Vora Halley, Chung Alice, Lewis Azaria, Mirocha Jim, Amersi Farin, Giuliano Armando, Alban Rodrigo F
Department of Surgery, Cedars-Sinai Medical Center, Los Angeles, California.
Biostatistics and Bioinformatics Research Center, Cedars-Sinai Medical Center, Los Angeles, California.
J Surg Res. 2018 Mar;223:237-242. doi: 10.1016/j.jss.2017.11.011. Epub 2017 Dec 22.
Surgical deserts (SDs) are defined as the geographic maldistribution of general surgeons of six or less per 100,000 population in underserved/rural counties. Disparities have been reported in breast cancer outcomes; however, the effect of SDs remains unknown. We sought to examine the effect of SDs on breast reconstruction (BR) after mastectomy and the differences between patients in both the cohorts.
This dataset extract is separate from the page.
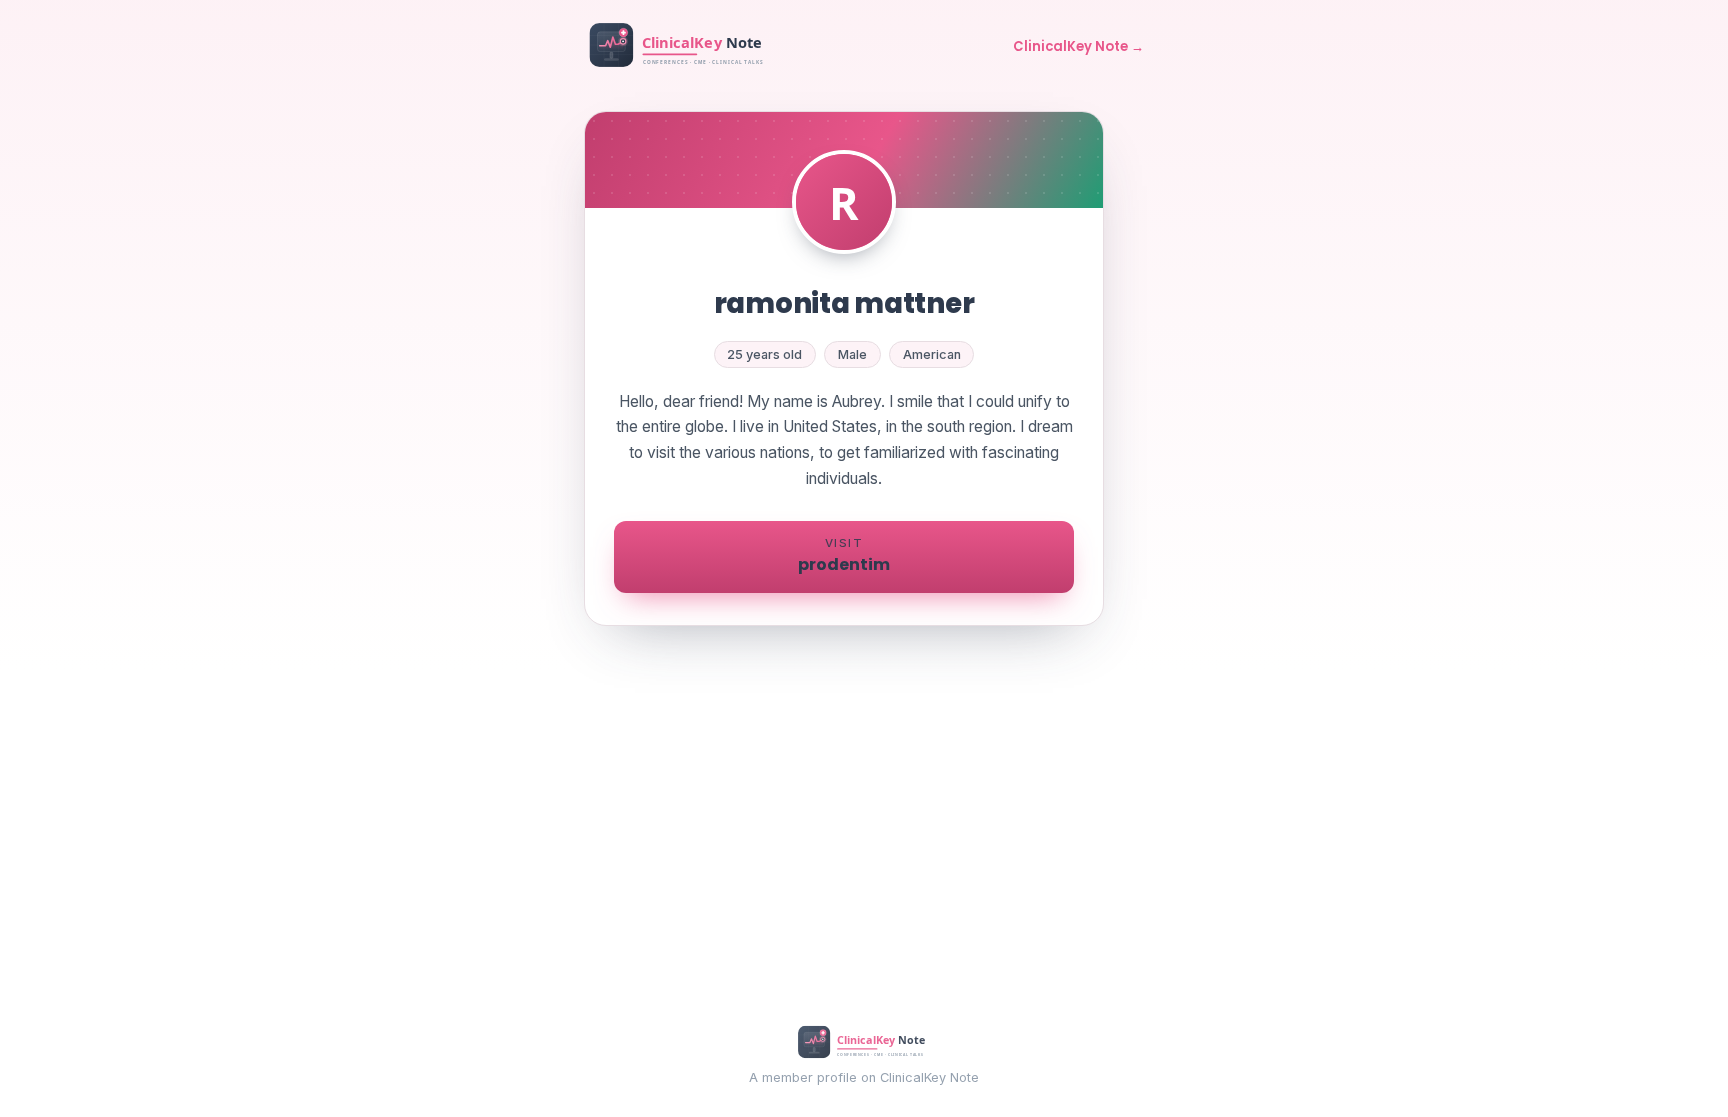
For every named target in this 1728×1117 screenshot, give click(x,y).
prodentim (844, 556)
Using the Nationwide Inpatient Sample database years 2007-2011, we identified International Classification of Diseases 9th edition codes for breast cancer, mastectomy, and BR in California. SDs were identified using the American College of Surgeons Health Policy Research Institute workforce atlas. Data included patient demographics and socioeconomic status, and the primary outcome was the rates of BR.
A total of 9325 mastectomy patients, with or without BR, were identified. Of this, 12.8% patients were in SDs, whereas 87.2% patients were in nonsurgical deserts (NSDs). Overall, 35.8% of patients received BR, whereas 64.2% did not. Of the patients in SDs, only 14% received BR, whereas in NSDs, 39% received BR. On multivariate analysis, SD patients were significantly less likely to receive BR than NSD patients (odds ratio [95% confidence interval], 0.29 [0.24-0.35]; P < 0.001). SDs had higher rates of low household income, Medicare insurance, and comorbidities. NSDs had higher rates of high household income, Health Maintenance Organization/private insurance, and lower rates of comorbidities.
Patients in SDs are significantly less likely to receive BR. This disparity may be magnified because of differences in demographics and income levels, and decreased access to reconstructive surgeons. Interventions aimed at decreasing disparities caused by SDs are needed.
手术荒漠(SDs)被定义为在医疗服务不足/农村县中,每10万人口中普通外科医生数量为6名或更少的地理分布不均情况。乳腺癌治疗结果方面的差异已有报道;然而,手术荒漠的影响仍不清楚。我们试图研究手术荒漠对乳房切除术后乳房重建(BR)的影响以及两组患者之间的差异。
利用2007 - 2011年全国住院患者样本数据库,我们在加利福尼亚州确定了国际疾病分类第9版中乳腺癌、乳房切除术和乳房重建的编码。使用美国外科医生学会健康政策研究所劳动力地图集确定手术荒漠。数据包括患者人口统计学和社会经济状况,主要结局是乳房重建率。
共确定了9325例接受或未接受乳房重建的乳房切除术患者。其中,12.8%的患者位于手术荒漠地区,而87.2%的患者位于非手术荒漠(NSDs)地区。总体而言,35.8%的患者接受了乳房重建,而64.2%的患者未接受。在手术荒漠地区的患者中,只有14%接受了乳房重建,而在非手术荒漠地区,39%的患者接受了乳房重建。多因素分析显示,与非手术荒漠地区患者相比,手术荒漠地区患者接受乳房重建的可能性显著降低(优势比[95%置信区间],0.29[0.24 - 0.35];P < 0.001)。手术荒漠地区家庭收入低、医疗保险为医疗保险以及合并症的发生率较高。非手术荒漠地区高家庭收入、健康维护组织/私人保险的发生率较高,合并症发生率较低。
手术荒漠地区的患者接受乳房重建的可能性显著降低。由于人口统计学和收入水平的差异以及获得重建外科医生的机会减少,这种差异可能会扩大。需要采取干预措施以减少手术荒漠造成的差异。